• About this exercise: Every line that holds the word "height" needs to be copied from the data below.

• Material supplied:

# # # #

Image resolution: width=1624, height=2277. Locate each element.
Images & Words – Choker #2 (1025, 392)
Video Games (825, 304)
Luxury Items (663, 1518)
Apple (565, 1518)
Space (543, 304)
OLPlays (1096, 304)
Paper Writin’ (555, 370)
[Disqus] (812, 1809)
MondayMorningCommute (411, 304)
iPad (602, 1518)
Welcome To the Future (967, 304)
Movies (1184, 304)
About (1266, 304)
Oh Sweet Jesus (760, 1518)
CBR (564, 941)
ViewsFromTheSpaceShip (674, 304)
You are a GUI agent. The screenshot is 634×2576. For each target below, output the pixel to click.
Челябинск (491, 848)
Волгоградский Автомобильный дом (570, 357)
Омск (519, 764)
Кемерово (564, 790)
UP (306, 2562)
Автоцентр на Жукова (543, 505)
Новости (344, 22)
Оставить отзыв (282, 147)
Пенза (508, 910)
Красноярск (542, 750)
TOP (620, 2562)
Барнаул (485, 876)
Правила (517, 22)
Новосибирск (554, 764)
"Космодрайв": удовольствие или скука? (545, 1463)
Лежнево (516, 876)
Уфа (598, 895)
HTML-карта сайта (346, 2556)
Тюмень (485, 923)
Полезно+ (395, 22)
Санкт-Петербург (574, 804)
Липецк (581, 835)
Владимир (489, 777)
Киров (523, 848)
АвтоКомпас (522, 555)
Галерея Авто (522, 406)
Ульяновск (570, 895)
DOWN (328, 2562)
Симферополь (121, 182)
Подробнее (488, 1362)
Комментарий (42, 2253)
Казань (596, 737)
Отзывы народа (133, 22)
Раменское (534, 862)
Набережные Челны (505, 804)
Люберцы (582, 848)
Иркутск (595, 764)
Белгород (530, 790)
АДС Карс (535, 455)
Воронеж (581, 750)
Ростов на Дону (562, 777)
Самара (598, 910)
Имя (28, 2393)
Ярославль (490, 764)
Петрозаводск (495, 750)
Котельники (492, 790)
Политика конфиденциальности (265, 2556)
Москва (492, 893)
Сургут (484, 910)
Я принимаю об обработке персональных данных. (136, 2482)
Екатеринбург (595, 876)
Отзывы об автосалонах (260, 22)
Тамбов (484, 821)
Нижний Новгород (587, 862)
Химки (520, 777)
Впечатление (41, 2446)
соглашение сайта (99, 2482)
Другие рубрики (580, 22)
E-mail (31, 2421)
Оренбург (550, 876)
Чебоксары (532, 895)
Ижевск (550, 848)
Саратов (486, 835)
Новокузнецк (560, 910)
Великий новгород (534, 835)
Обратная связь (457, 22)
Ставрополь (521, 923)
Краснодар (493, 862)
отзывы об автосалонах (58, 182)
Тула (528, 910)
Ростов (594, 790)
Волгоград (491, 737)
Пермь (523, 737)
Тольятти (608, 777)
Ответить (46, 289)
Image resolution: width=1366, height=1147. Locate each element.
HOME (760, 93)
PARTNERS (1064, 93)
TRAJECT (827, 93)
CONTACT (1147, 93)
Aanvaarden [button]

# # # #

• Result:
Image resolution: width=1624, height=2277. Locate each element.
Image resolution: width=1366, height=1147. Locate each element.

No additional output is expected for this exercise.